**ABOUT THIS TASK**
Look below for the line containing "Screenshot is 430x2099." and the line containing "United Rugby Championship (87, 38)"; repeat exactly those two lines and all lines between them, and nothing else.

[[ DATASET, beginning ]]

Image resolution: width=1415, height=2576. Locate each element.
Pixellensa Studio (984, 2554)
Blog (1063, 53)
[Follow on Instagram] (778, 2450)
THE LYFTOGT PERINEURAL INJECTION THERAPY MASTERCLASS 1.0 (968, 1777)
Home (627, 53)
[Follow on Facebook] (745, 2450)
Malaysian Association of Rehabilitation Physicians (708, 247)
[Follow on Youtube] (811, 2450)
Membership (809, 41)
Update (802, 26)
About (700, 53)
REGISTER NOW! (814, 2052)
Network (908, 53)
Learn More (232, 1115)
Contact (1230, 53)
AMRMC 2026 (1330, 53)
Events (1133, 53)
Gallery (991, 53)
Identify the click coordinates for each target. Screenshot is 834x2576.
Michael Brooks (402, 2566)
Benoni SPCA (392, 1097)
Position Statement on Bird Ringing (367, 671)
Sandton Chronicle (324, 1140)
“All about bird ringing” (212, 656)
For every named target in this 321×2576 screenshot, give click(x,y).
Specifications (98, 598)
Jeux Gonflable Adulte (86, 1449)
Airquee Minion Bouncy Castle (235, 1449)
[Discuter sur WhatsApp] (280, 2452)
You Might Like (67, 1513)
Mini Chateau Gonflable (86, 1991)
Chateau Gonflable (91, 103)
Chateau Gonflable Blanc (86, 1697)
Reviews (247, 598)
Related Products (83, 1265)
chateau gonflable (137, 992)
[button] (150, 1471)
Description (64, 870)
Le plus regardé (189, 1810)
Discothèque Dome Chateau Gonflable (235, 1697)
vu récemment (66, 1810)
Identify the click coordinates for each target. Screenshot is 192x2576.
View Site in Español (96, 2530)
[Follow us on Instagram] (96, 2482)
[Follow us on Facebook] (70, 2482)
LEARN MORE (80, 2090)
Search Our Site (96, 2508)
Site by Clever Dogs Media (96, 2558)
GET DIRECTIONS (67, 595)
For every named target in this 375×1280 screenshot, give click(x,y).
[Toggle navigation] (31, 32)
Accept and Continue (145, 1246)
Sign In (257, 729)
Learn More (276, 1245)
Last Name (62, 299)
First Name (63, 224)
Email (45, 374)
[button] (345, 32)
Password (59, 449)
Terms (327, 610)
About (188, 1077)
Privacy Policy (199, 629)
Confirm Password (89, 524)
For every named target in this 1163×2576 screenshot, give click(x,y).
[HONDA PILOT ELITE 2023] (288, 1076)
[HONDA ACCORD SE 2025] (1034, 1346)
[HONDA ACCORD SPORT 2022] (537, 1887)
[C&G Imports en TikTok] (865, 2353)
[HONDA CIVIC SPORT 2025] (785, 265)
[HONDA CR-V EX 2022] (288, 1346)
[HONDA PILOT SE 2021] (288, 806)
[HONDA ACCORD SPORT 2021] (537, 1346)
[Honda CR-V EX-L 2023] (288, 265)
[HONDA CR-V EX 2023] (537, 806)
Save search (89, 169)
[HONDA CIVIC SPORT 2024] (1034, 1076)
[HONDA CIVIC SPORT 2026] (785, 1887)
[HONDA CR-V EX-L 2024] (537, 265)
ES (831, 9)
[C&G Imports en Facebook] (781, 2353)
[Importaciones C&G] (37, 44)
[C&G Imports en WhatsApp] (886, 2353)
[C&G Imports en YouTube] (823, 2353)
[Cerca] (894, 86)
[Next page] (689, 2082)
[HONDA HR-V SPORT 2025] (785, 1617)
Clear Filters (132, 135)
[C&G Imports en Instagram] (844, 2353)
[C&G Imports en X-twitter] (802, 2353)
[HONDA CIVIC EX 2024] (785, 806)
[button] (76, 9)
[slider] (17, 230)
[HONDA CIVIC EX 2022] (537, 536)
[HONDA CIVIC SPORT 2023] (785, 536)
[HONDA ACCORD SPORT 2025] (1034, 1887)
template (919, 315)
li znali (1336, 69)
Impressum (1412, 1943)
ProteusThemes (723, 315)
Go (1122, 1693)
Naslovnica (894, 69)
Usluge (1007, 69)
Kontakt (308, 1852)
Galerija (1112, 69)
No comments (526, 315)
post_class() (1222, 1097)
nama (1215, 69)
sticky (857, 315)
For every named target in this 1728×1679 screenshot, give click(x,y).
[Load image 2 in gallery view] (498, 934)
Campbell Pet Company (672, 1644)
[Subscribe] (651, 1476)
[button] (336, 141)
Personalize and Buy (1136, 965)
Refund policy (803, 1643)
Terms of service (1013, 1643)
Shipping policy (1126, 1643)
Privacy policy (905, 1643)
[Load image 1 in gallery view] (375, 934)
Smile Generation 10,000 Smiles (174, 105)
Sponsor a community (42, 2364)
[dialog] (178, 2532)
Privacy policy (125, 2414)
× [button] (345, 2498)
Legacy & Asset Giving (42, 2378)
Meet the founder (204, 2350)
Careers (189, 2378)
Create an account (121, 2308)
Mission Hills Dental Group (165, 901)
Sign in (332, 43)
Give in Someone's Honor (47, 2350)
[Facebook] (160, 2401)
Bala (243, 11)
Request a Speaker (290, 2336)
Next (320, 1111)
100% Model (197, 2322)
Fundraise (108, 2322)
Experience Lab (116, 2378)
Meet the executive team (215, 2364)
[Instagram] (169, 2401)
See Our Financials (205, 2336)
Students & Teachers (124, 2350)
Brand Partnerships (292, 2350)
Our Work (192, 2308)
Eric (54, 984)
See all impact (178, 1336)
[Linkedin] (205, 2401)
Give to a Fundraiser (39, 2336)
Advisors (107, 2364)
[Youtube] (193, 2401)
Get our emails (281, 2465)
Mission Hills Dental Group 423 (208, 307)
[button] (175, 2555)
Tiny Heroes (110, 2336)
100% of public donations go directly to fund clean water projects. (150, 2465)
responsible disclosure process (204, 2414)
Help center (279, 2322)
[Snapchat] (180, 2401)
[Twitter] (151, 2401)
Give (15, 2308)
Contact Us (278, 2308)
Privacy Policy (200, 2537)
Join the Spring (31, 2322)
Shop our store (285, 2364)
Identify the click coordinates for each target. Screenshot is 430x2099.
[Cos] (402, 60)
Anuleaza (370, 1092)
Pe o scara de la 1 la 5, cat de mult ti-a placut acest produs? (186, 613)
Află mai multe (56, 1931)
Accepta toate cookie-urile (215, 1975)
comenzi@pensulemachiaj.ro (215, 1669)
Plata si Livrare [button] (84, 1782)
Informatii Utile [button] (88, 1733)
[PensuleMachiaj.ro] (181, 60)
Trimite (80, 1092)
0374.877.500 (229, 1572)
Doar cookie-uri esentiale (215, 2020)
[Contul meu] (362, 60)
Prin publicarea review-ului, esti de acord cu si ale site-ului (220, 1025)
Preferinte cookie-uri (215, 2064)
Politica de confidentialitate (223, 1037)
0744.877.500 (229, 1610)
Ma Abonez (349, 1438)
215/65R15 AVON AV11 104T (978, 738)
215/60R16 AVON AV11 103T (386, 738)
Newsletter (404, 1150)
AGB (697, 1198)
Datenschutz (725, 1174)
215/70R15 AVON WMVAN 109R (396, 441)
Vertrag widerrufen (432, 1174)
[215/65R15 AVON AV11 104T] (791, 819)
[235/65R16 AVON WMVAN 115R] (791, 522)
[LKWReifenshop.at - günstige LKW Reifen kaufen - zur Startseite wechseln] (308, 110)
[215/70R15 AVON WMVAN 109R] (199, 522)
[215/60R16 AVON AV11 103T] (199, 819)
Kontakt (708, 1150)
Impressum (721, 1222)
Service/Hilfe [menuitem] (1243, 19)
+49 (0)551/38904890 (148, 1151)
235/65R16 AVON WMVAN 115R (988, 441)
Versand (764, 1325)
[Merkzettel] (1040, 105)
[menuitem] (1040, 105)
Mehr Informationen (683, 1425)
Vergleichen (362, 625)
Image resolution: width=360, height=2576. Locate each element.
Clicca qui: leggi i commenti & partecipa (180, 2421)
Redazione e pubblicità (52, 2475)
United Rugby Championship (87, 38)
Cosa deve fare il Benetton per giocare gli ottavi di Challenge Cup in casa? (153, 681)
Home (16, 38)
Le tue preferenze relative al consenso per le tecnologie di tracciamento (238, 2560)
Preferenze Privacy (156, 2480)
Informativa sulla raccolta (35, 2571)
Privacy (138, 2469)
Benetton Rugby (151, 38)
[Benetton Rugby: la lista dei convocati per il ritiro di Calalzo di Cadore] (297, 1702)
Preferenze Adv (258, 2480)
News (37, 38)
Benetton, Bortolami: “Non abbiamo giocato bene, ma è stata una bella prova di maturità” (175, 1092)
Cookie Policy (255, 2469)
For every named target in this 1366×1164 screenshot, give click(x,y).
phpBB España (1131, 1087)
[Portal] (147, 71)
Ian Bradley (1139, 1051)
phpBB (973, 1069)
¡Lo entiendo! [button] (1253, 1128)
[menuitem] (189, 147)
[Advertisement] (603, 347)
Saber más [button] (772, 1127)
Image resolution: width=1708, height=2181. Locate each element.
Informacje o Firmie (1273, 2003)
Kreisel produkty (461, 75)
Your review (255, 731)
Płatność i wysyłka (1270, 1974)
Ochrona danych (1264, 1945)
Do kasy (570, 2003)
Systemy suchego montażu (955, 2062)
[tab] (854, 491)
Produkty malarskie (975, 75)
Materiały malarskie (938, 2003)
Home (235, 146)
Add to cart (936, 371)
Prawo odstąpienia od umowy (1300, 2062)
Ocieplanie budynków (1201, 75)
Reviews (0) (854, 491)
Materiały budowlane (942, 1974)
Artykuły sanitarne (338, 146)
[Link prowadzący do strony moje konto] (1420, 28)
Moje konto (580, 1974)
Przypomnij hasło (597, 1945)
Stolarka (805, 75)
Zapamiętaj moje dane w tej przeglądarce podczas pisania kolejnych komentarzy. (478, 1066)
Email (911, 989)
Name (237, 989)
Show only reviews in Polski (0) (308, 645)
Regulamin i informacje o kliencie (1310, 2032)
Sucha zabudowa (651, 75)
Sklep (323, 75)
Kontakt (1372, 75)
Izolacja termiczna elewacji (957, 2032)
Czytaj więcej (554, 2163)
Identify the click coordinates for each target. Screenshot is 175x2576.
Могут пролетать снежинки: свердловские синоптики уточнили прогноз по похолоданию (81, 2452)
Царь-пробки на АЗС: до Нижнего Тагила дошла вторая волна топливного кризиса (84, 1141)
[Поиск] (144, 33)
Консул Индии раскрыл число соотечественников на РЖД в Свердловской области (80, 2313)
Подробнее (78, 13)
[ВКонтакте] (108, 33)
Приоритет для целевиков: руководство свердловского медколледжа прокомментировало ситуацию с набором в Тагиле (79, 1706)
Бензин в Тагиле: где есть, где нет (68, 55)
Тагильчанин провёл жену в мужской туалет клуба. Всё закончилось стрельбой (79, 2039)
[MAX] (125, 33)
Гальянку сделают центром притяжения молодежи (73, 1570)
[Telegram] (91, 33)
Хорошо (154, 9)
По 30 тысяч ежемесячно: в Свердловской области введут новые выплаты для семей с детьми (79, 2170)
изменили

[[ DATASET, end ]]

**FINISHED TASK**
Identify the click coordinates for each target. Screenshot is 430x2099.
[Cos] (402, 60)
Anuleaza (370, 1092)
Pe o scara de la 1 la 5, cat de mult ti-a placut acest produs? (186, 613)
Află mai multe (56, 1931)
Accepta toate cookie-urile (215, 1975)
comenzi@pensulemachiaj.ro (215, 1669)
Plata si Livrare [button] (84, 1782)
Informatii Utile [button] (88, 1733)
[PensuleMachiaj.ro] (181, 60)
Trimite (80, 1092)
0374.877.500 (229, 1572)
Doar cookie-uri esentiale (215, 2020)
[Contul meu] (362, 60)
Prin publicarea review-ului, esti de acord cu si ale site-ului (220, 1025)
Preferinte cookie-uri (215, 2064)
Politica de confidentialitate (223, 1037)
0744.877.500 (229, 1610)
Ma Abonez (349, 1438)
215/65R15 AVON AV11 104T (978, 738)
215/60R16 AVON AV11 103T (386, 738)
Newsletter (404, 1150)
AGB (697, 1198)
Datenschutz (725, 1174)
215/70R15 AVON WMVAN 109R (396, 441)
Vertrag widerrufen (432, 1174)
[215/65R15 AVON AV11 104T] (791, 819)
[235/65R16 AVON WMVAN 115R] (791, 522)
[LKWReifenshop.at - günstige LKW Reifen kaufen - zur Startseite wechseln] (308, 110)
[215/70R15 AVON WMVAN 109R] (199, 522)
[215/60R16 AVON AV11 103T] (199, 819)
Kontakt (708, 1150)
Impressum (721, 1222)
Service/Hilfe [menuitem] (1243, 19)
+49 (0)551/38904890 (148, 1151)
235/65R16 AVON WMVAN 115R (988, 441)
Versand (764, 1325)
[Merkzettel] (1040, 105)
[menuitem] (1040, 105)
Mehr Informationen (683, 1425)
Vergleichen (362, 625)
Image resolution: width=360, height=2576. Locate each element.
Clicca qui: leggi i commenti & partecipa (180, 2421)
Redazione e pubblicità (52, 2475)
United Rugby Championship (87, 38)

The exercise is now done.